# Records from a collection:
--- START ---
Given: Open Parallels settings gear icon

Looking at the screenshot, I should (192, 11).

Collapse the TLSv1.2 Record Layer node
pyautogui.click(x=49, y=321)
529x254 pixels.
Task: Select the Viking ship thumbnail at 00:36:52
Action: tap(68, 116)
--- END ---
# What you have to do:
Including any blank lines, repeat the data exactly.

# Worked solution:
Given: Open Parallels settings gear icon

Looking at the screenshot, I should (192, 11).

Collapse the TLSv1.2 Record Layer node
pyautogui.click(x=49, y=321)
529x254 pixels.
Task: Select the Viking ship thumbnail at 00:36:52
Action: tap(68, 116)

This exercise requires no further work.